■ What needs to be done
Format the items from the line with "Click the Slack MCP Server icon" to the line with "[x=1015, y=272]" as a JSON list of strings, one string per line, leaving out blank lines and the pictures.

[BEGIN Records to process]

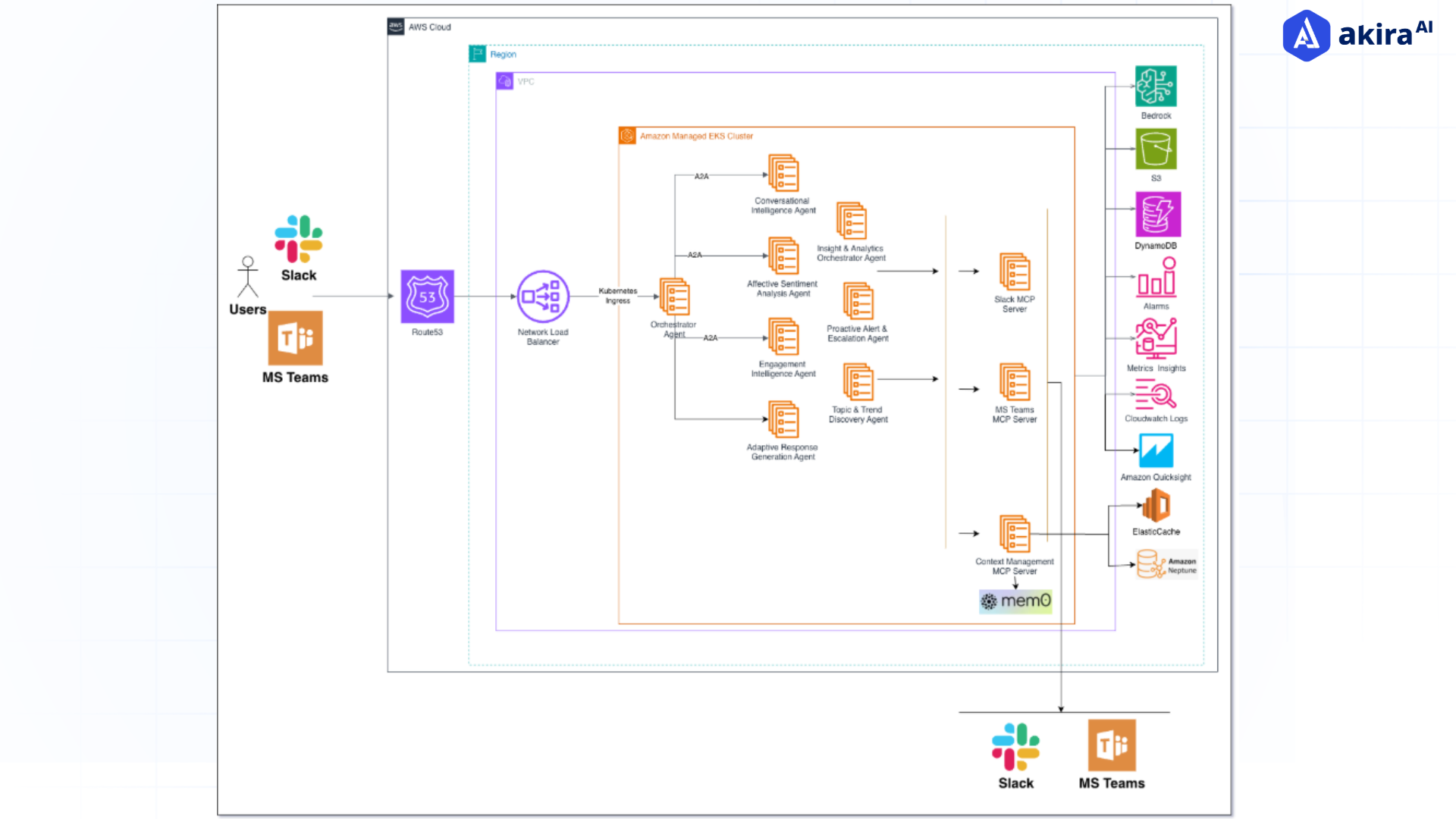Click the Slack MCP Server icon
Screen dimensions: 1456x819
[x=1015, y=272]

[END Records to process]
[BEGIN Records to process]

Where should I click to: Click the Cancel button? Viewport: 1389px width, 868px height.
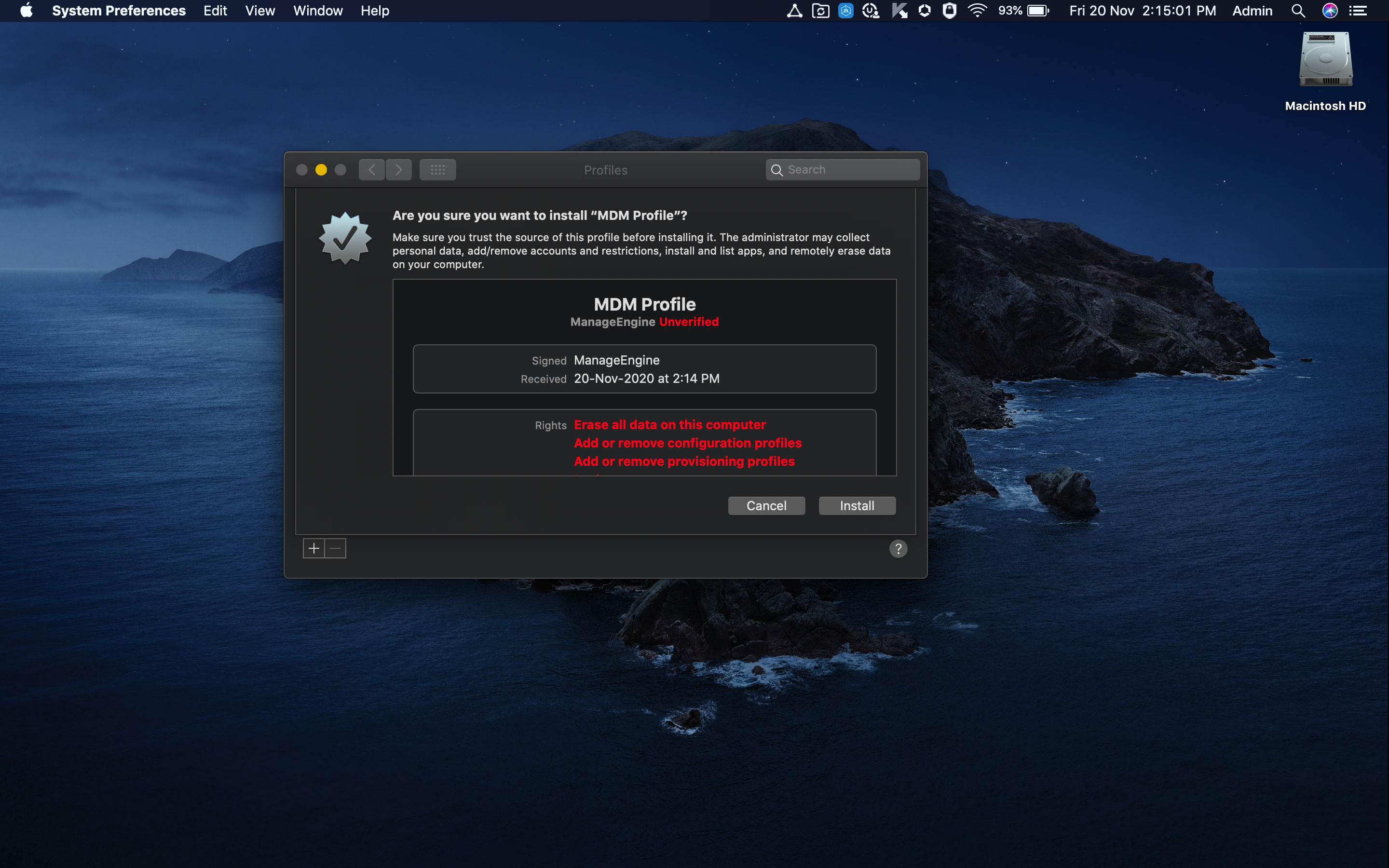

[END Records to process]
[BEGIN Records to process]

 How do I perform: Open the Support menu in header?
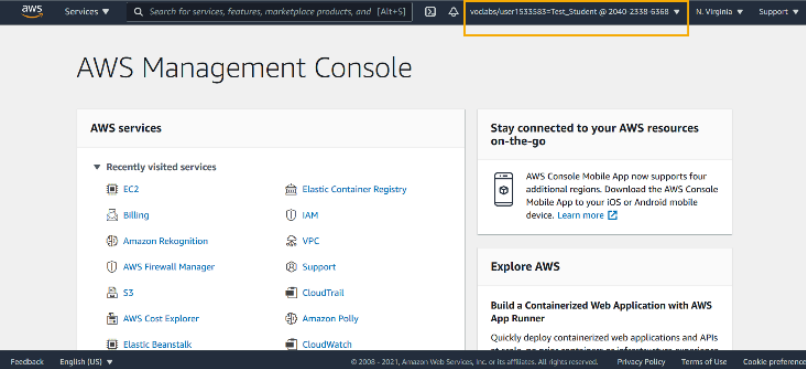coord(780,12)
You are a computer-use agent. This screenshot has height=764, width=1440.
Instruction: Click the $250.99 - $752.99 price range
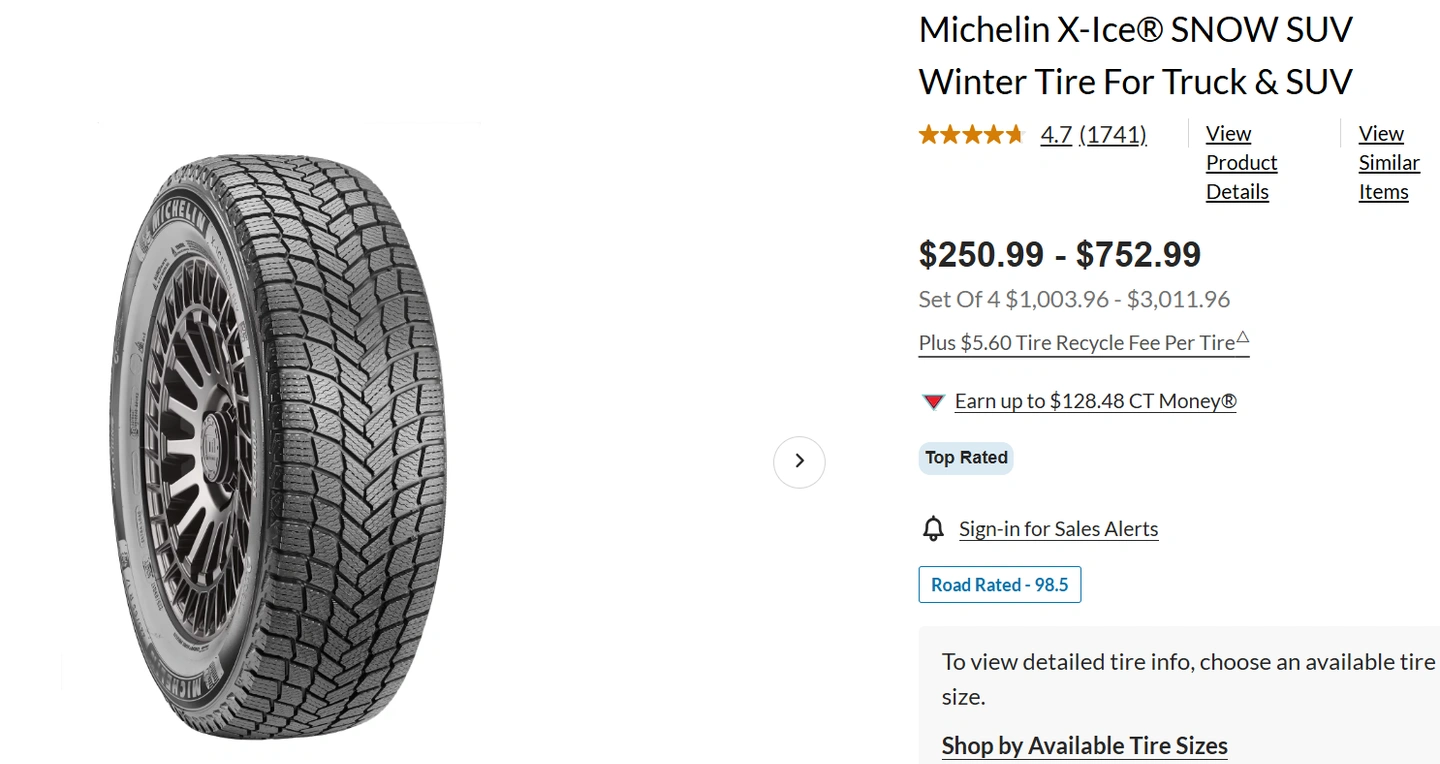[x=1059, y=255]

[END Records to process]

■ Problem solution
[
  "Click the Slack MCP Server icon",
  "Screen dimensions: 1456x819",
  "[x=1015, y=272]"
]